Exercise directions: Output the lines from the start of the entries up to and including the line containing "developed (836, 1549)" as a JSON list of strings, with one string per line and blank lines omitted.

Data section:
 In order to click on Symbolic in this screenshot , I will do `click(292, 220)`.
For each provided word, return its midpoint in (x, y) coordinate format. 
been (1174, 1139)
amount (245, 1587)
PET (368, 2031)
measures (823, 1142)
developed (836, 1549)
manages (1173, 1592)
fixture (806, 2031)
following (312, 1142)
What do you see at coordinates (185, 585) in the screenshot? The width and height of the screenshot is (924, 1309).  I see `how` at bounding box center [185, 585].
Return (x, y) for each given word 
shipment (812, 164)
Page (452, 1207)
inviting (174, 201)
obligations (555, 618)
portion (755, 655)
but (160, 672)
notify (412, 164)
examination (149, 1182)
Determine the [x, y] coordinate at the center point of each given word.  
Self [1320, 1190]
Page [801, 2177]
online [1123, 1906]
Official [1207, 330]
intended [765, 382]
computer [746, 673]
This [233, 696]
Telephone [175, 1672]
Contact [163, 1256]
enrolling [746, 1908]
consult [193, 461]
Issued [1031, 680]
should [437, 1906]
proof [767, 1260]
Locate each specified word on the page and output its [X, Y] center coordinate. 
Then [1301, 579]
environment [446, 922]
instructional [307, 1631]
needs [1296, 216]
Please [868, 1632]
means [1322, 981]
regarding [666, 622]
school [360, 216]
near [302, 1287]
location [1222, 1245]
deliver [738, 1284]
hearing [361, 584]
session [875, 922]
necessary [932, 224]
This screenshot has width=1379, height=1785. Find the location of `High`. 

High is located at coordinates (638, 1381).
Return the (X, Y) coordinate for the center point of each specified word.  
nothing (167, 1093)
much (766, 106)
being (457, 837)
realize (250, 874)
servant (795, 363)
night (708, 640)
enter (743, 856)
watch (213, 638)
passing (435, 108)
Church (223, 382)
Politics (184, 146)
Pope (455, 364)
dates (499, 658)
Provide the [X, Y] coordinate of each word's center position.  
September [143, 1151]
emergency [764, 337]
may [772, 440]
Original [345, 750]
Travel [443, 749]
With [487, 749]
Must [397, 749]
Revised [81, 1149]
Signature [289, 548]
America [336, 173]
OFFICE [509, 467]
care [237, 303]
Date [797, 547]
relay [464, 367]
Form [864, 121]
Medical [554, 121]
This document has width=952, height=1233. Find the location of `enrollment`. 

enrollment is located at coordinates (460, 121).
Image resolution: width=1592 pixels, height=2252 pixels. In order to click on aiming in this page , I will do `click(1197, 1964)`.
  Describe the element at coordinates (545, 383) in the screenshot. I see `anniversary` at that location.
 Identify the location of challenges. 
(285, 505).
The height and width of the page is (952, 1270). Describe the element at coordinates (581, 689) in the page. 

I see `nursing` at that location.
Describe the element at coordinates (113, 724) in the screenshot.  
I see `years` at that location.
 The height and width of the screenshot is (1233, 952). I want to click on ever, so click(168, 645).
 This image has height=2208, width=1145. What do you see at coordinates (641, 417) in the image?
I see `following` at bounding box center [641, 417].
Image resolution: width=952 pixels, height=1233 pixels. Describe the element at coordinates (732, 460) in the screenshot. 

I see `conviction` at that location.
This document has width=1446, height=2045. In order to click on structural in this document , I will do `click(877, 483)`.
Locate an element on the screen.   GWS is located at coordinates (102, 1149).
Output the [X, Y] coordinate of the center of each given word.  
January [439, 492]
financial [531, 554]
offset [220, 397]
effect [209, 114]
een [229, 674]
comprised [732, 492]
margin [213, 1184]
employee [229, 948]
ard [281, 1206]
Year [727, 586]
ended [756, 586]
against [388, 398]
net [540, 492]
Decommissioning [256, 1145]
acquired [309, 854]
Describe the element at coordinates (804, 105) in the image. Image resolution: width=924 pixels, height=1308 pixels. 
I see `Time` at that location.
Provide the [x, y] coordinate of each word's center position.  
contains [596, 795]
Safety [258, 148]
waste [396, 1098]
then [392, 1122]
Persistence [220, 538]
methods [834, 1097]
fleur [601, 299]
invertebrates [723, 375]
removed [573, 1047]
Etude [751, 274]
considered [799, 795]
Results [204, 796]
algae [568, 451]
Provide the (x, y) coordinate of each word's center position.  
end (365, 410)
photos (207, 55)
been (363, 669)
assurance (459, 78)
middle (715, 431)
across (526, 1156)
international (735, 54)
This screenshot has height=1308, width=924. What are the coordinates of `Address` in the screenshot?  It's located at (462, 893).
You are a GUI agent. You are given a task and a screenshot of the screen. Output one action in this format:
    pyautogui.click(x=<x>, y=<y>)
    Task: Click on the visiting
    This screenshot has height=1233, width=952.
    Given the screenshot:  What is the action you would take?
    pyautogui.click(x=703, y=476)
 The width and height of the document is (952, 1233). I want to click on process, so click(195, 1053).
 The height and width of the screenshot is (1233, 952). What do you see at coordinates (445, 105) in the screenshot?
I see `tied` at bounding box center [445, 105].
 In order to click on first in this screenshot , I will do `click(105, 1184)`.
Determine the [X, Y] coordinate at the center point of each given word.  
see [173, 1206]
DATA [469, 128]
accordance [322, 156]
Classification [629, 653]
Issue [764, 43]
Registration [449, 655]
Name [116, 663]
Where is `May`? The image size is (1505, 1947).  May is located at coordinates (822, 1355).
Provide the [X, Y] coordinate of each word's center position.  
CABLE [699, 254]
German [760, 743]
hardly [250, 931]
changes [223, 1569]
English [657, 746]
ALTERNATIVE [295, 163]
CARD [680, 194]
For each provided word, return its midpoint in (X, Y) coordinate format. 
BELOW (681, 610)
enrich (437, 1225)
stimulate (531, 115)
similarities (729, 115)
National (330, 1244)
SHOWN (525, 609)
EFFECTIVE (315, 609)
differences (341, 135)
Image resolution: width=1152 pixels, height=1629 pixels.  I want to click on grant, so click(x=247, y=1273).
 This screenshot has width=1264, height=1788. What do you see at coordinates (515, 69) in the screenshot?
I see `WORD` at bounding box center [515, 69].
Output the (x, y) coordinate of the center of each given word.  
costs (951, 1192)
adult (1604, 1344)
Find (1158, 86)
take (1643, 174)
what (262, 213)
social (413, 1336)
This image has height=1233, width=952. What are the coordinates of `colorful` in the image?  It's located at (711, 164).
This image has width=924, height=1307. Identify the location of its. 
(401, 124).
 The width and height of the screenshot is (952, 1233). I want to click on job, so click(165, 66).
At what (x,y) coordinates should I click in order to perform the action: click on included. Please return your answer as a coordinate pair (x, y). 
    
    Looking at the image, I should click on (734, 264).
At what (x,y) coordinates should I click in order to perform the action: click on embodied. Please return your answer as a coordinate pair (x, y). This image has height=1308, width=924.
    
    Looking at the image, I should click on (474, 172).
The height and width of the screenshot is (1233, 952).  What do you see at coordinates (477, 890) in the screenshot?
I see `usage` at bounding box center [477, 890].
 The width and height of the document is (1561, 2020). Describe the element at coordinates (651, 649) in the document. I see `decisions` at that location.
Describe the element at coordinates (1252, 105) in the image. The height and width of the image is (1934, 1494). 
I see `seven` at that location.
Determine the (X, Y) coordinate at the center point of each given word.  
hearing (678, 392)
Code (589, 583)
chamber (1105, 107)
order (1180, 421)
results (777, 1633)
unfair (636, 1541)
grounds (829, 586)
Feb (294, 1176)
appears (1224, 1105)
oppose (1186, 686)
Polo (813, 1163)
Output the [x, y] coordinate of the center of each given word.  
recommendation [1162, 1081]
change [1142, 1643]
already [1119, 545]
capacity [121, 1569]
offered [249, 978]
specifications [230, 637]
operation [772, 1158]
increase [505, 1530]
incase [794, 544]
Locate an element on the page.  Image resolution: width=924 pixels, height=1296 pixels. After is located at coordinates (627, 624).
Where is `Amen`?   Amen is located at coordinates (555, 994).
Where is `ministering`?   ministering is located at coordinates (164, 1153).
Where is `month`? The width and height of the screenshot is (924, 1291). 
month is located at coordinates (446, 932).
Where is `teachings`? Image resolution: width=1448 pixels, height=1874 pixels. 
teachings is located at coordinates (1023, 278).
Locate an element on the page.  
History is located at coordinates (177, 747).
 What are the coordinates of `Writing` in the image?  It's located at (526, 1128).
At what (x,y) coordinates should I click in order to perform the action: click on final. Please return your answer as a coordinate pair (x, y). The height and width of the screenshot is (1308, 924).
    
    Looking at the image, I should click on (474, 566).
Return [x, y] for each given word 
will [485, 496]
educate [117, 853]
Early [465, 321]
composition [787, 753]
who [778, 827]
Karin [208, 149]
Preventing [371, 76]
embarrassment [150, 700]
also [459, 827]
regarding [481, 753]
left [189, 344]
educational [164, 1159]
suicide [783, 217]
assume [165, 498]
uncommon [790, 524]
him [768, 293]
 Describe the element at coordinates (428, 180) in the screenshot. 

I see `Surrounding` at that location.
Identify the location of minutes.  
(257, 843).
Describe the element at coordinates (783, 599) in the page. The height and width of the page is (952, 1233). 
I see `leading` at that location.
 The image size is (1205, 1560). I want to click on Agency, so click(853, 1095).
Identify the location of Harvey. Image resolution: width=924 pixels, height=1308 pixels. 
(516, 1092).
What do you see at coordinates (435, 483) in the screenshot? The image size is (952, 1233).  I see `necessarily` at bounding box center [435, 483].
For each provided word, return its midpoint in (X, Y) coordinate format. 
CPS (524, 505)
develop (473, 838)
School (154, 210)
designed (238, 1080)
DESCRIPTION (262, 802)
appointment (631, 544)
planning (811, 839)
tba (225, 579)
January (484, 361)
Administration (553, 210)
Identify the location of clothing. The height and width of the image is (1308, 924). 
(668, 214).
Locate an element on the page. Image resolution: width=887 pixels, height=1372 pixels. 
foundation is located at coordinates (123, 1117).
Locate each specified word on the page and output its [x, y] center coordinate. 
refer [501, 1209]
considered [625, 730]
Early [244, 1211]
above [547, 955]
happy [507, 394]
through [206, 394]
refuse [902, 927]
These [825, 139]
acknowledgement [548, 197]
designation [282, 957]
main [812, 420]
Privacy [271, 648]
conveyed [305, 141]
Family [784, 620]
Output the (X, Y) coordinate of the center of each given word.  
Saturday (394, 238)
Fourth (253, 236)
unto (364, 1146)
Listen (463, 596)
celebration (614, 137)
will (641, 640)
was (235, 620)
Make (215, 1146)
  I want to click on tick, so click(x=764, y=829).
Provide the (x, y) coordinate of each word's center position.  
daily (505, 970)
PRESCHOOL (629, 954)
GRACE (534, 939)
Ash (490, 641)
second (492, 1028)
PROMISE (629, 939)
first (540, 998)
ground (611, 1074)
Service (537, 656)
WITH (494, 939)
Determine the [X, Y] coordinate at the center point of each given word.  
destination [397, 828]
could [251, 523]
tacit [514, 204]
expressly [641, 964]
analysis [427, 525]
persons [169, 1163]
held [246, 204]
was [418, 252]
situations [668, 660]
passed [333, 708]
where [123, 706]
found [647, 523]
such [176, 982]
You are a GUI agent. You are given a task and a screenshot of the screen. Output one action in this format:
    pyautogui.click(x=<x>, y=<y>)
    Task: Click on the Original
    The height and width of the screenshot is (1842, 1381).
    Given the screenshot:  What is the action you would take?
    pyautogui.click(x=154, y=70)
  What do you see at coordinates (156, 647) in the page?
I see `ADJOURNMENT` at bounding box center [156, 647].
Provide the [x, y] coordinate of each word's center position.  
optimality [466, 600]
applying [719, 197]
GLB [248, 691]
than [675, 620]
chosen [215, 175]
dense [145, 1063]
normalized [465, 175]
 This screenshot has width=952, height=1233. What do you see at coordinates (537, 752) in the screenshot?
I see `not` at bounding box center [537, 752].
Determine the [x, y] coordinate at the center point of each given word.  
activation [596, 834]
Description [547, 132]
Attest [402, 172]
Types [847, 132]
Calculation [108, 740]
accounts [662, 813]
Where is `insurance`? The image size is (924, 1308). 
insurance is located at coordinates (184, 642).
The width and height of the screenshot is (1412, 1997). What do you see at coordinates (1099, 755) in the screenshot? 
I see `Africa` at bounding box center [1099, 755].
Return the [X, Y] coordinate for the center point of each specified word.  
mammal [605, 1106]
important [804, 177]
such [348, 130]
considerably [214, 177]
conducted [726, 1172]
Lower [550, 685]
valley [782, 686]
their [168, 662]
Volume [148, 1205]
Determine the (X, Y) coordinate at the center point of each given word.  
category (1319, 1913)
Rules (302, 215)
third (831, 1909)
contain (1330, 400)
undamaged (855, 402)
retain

The solution:
[
  " In order to click on Symbolic in this screenshot , I will do `click(292, 220)`.",
  "For each provided word, return its midpoint in (x, y) coordinate format. ",
  "been (1174, 1139)",
  "amount (245, 1587)",
  "PET (368, 2031)",
  "measures (823, 1142)",
  "developed (836, 1549)"
]